On ne présente plus Claude Lanzmann. Le réalisateur de Shoah, véritable chef-d’œuvre racontant l’extermination des Juifs d’Europe dans les camps nazis, a réussi à passer maître dans la narration de l’Holocauste, sans utiliser aucune image d’archive.
Le temps passe, et le réalisateur n’en a que trop conscience. Les derniers survivants de l’Holocauste se font de plus en plus rares, et lui-même ne rajeunit pas. Face aux impératifs de la mémoire, le cinéaste s’est enfin décidé à utiliser l’entretien qu’il avait réalisé avec Benjamin Murmelstein pour son dernier film, Le Dernier des Injustes.
L’exploitation tardive de cette interview est sans doute liée à la position polémique et controversée occupée par Murmelstein au sein du peuple juif, jusqu’à sa mort en 1989. Celui qui fut nommé président du conseil juif de Theresienstad a d’abord été accusé de collaborer à la fin de la guerre, avant d’être innocenté après dix-huit mois de prison en Tchécoslovaquie.
1975, Rome. Dans le cadre de ses travaux pour Shoah, le réalisateur rencontre l’ancien doyen juif du camp tchèque de Theresienstadt, la ville «donnée aux juifs par Hitler», «ghetto modèle», ghetto témoin, en proie à la propagande d’Adolf Eichmann pour leurrer le monde et y attirer les juifs. Eichmann que Murmelstein connaît bien pour avoir travaillé à ses côtés.
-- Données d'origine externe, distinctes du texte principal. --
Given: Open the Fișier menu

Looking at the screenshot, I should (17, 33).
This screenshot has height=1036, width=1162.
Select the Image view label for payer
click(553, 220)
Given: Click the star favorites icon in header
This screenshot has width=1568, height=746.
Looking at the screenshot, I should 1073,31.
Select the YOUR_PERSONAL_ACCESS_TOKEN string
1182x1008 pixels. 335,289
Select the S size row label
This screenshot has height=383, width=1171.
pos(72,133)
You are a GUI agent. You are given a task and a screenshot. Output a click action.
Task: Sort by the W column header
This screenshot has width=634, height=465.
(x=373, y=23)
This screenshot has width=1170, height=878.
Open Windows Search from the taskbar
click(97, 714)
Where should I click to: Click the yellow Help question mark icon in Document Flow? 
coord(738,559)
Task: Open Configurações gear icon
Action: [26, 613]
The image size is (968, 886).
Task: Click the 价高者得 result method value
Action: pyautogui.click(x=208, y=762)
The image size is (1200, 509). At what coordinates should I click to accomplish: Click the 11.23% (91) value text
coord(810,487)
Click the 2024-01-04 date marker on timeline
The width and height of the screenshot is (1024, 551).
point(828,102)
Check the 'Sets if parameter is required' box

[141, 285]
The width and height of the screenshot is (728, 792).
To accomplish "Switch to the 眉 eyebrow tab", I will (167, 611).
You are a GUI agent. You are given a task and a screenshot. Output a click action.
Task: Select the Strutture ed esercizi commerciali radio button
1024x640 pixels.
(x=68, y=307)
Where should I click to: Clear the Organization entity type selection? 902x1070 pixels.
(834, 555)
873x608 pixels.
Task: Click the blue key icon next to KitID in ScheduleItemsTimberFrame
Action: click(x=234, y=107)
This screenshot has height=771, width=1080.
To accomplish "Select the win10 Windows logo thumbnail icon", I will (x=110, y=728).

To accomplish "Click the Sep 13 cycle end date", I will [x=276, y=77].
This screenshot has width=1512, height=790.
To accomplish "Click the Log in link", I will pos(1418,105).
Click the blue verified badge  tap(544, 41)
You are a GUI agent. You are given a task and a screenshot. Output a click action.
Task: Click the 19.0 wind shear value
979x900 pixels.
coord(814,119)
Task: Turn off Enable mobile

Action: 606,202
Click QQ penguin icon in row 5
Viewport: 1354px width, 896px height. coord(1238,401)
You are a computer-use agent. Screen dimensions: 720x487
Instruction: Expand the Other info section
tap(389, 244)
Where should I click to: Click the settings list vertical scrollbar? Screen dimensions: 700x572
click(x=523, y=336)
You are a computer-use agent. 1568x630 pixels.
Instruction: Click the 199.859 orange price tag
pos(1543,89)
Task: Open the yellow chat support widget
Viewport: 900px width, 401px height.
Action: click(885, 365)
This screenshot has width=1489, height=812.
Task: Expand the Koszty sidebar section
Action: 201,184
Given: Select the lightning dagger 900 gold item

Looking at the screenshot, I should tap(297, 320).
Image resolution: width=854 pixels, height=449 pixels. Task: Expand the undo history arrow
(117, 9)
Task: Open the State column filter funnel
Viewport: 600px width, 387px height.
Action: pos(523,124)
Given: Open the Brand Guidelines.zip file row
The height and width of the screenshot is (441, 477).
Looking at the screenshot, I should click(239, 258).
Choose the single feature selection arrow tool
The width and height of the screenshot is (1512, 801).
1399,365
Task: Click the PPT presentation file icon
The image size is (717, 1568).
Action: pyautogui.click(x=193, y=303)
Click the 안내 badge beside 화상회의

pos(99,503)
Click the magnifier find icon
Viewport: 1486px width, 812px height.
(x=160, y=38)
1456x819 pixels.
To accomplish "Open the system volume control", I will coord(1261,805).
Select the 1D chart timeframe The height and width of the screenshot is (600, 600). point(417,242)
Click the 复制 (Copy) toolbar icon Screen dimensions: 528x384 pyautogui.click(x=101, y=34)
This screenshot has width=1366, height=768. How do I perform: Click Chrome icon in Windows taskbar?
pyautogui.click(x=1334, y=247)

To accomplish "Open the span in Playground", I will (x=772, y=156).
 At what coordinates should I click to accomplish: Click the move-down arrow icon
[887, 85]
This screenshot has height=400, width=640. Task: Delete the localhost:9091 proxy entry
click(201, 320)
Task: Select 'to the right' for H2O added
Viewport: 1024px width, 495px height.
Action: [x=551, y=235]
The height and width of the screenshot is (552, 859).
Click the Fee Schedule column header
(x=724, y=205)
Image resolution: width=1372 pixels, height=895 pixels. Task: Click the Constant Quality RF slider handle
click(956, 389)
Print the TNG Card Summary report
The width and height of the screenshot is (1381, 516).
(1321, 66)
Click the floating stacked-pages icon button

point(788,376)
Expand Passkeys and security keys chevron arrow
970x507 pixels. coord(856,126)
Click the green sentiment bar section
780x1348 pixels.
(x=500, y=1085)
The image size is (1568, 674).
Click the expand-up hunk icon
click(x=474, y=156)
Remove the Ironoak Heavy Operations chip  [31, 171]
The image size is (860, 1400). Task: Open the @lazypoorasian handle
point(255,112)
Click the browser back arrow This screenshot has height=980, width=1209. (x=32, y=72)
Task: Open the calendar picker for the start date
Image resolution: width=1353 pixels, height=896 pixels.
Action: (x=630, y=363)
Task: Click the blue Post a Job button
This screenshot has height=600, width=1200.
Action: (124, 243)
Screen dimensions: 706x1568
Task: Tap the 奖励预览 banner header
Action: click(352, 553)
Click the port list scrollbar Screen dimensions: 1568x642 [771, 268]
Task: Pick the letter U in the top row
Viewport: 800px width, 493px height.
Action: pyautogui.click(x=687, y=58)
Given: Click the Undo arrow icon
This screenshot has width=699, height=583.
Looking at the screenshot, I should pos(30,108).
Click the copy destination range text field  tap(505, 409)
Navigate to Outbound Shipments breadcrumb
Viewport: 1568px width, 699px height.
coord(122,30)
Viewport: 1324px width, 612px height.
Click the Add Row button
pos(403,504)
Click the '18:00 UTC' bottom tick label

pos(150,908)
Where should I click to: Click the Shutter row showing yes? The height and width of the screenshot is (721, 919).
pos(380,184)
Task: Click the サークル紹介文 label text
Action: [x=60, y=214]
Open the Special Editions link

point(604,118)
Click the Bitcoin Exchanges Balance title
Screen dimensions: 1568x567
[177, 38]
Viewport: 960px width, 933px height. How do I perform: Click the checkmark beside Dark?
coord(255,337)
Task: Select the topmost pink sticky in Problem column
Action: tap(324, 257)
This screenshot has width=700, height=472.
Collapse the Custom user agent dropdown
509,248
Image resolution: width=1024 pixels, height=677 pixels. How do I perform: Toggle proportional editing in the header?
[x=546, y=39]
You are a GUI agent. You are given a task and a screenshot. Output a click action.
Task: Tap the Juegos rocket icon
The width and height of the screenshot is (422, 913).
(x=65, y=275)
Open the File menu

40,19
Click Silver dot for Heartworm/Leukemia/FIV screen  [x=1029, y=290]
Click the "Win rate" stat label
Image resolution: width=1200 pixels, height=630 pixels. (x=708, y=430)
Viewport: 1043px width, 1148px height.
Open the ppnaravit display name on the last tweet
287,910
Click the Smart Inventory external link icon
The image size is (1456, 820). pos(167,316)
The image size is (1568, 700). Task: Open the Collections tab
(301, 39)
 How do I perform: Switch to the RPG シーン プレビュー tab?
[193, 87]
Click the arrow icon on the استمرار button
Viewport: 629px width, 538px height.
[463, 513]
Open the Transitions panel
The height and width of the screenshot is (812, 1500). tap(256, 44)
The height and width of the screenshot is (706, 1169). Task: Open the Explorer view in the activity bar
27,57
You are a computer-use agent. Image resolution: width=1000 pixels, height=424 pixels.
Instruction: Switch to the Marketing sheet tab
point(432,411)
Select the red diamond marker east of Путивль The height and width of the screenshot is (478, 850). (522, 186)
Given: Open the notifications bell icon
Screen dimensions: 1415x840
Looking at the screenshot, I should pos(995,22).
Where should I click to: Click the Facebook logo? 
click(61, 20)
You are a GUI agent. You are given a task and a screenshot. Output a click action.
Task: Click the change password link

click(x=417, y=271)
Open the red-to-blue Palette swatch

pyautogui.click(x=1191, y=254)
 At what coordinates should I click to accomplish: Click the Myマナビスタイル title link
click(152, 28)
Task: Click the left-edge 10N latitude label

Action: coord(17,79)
Le match qui se déroule entre Murmelstein et Lanzmann est fascinant. On découvre d’un côté le réalisateur, jeune, relevant la moindre imprécision et/ou contradiction de son interlocuteur, le relançant sans cesse sur son implication dans la déportation des juifs cherchant à évaluer la responsabilité qu’on pourrait lui imputer.
De l’autre, Murmelstein paraît imperturbable. Il reconnaît volontiers avoir été la marionette des nazis, mais une « marionnette qui avait appris elle-même à tirer les fils ». Il avoue avoir demandé aux autorités allemandes que des tuberculeux et des handicapés soient déportés. Il exprime surtout avoir fait de son mieux pour améliorer les conditions de vie des juifs tout en refusant de sacrifier sa propre vie à cette fin.
Si son discours est dérangeant, c’est parce que ses propos sont complexes et qu’il n’est pas aisé de choisir le camp dans lequel le classer. Sauveur ou au contraire bourreau ? Il a contribué à l’indicible, il l’avoue. Tout comme il rappelle avoir participé au sauvetage de milliers de prisonniers en réussissant à rendre obligatoire le vaccin contre le typhus. Et si Murmelstein avait fait ce qu’il pouvait ?
L’attitude et les propos qu’il tient posent plus généralement la question de la valeur historique des témoignages et le crédit qu’on peut leur apporter, dès lors que l’interviewé occupe une position controversée. Cherchant visiblement a réhabiliter sa personne, Murmelstein n’a par exemple aucun mal à accabler les autres doyens des conseils juifs. Il se dépeint comme « le dernier des injustes », avec ironie.
Le film oscille entre les propos de l’ancien rabbin et les scènes où Lanzmann, seul, fait le récit des atrocités perpétrées par les nazis dans les camps. C’est sans doute là toute la force de la réalisation du Dernier des Injustes. La vie a désormais repris le dessus dans ces anciens royaumes de la mort où tant de vies se sont éteintes.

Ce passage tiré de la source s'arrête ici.